> _What is needed_
Repeat each of the following lines exactly.

> _Dataset rows_

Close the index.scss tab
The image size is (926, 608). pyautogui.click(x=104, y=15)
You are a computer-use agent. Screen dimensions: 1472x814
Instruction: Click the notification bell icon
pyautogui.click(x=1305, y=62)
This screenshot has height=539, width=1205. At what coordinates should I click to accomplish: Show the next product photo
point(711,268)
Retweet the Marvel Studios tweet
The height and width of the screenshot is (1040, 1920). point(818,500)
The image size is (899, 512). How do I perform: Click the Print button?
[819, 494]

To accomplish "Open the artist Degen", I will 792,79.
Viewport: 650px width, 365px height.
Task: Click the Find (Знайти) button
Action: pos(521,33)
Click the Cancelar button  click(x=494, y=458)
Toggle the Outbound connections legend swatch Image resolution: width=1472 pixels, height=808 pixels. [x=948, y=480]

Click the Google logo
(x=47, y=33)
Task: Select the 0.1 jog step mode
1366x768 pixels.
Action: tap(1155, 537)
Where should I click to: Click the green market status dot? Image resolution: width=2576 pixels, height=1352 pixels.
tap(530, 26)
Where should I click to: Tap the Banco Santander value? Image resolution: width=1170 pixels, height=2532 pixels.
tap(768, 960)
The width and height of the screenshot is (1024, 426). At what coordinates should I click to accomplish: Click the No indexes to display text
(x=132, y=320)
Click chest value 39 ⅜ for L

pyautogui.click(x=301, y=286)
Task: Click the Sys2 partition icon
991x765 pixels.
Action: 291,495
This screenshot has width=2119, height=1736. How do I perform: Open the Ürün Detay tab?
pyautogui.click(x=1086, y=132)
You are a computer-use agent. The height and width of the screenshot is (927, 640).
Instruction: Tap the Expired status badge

> _Task result_
Close the index.scss tab
The image size is (926, 608). pyautogui.click(x=104, y=15)
You are a computer-use agent. Screen dimensions: 1472x814
Instruction: Click the notification bell icon
pyautogui.click(x=1305, y=62)
This screenshot has height=539, width=1205. At what coordinates should I click to accomplish: Show the next product photo
point(711,268)
Retweet the Marvel Studios tweet
The height and width of the screenshot is (1040, 1920). point(818,500)
The image size is (899, 512). How do I perform: Click the Print button?
[819, 494]

To accomplish "Open the artist Degen", I will 792,79.
Viewport: 650px width, 365px height.
Task: Click the Find (Знайти) button
Action: pos(521,33)
Click the Cancelar button  click(x=494, y=458)
Toggle the Outbound connections legend swatch Image resolution: width=1472 pixels, height=808 pixels. [x=948, y=480]

Click the Google logo
(x=47, y=33)
Task: Select the 0.1 jog step mode
1366x768 pixels.
Action: tap(1155, 537)
Where should I click to: Click the green market status dot? Image resolution: width=2576 pixels, height=1352 pixels.
tap(530, 26)
Where should I click to: Tap the Banco Santander value? Image resolution: width=1170 pixels, height=2532 pixels.
tap(768, 960)
The width and height of the screenshot is (1024, 426). At what coordinates should I click to accomplish: Click the No indexes to display text
(x=132, y=320)
Click chest value 39 ⅜ for L

pyautogui.click(x=301, y=286)
Task: Click the Sys2 partition icon
991x765 pixels.
Action: 291,495
This screenshot has width=2119, height=1736. How do I perform: Open the Ürün Detay tab?
pyautogui.click(x=1086, y=132)
You are a computer-use agent. The height and width of the screenshot is (927, 640).
Instruction: Tap the Expired status badge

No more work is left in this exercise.